(PROVIDED TEXT):
◆ ◆ ◆ ◆ ◆
#### Scraping and pre-processing a corpus of news article from a set of web-pages and evaluating the performance of automated classification of these articles in a supervised learning context. 

## Part 1

## Data Collection

### Imports

In [2]:
import numpy as np
import pandas as pd
import sklearn
import nltk
import scipy
import requests
from bs4 import BeautifulSoup
import matplotlib.pyplot as plt
%matplotlib inline
import seaborn as sns

### Retrieving the monthly news URL's from the website

In [49]:
r  = requests.get("http://mlg.ucd.ie/modules/COMP41680/archive/index.html")

data = r.text

soup = BeautifulSoup(data, "lxml")
monthly_news = []

lists = soup.find_all('li')
    
for link in lists:
    monthly_news.append(link.find("a").get('href'))

print("Scraped %d months news lists" % len(monthly_news) )
◆ ◆ ◆ ◆ ◆
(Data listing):

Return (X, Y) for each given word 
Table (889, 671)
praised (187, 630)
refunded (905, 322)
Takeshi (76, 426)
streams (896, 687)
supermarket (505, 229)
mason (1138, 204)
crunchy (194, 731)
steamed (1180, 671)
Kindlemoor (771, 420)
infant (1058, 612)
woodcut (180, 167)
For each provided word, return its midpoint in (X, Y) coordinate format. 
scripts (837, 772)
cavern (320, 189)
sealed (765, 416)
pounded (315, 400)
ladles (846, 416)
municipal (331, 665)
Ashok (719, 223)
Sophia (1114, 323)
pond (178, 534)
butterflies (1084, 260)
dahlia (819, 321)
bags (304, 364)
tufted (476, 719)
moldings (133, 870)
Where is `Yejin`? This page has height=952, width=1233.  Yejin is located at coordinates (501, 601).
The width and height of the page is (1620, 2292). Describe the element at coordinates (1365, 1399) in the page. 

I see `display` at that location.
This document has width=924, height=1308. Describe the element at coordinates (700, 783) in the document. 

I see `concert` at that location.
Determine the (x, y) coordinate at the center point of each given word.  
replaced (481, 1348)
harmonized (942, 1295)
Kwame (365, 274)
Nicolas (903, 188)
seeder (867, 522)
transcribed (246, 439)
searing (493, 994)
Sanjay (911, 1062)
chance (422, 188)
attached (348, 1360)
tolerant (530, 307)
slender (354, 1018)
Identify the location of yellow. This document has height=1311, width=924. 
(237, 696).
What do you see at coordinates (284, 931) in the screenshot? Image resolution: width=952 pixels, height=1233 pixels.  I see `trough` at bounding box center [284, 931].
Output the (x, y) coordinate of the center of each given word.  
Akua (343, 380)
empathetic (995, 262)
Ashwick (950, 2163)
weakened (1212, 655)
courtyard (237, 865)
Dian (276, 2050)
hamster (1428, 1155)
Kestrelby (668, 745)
◆ ◆ ◆ ◆ ◆
(TASK SET):
1. In the news-scraping notebook, which parser is passed to BeautifulSoup?
2. Return everything in the news-scraping notebook from "#### Scraping and" down to "supervised learning context.".
3. Supply the next part of the news-scraping notebook, starting after its final line of code.
The data stands apart from the news-scraping notebook and is not part of it.

(THE RESULTS):
1. "lxml"

2.
#### Scraping and pre-processing a corpus of news article from a set of web-pages and evaluating the performance of automated classification of these articles in a supervised learning context.

3.
Scraped 12 months news lists


### Retrieving news urls and category lables for each month

In [50]:
articles = {} # Creating a dictionary to store articles and category

for month in monthly_news:
    
    r  = requests.get("http://mlg.ucd.ie/modules/COMP41680/archive/" + month)

    data = r.text

    soup = BeautifulSoup(data, "lxml")
    
    
    news_list = soup.find('tbody').find_all('tr')

    
    for news in news_list:
        category_td = news.find("td", {"class": "category"})
        category = category_td.text.strip() #Removing the escape characters from category
                
        if (category != 'N/A'):
            news_links = news.find("td", {"class": "title"})
            news_href = news_links.find("a").get('href')
            
            article_link = "http://mlg.ucd.ie/modules/COMP41680/archive/" + news_href
            
            r  = requests.get(article_link)

            data = r.text

            soup = BeautifulSoup(data, "lxml") 
            
            article_text = ''
            article = soup.find("div", {"class":"main"}).findAll('p')
            for element in article:
                article_text += ' '.join(element.findAll(text = True))
                
            
            article_text = article_text.replace('"', '\\"')
            articles[article_text] = category  

print("Scraped %d news corpus" % len(articles) )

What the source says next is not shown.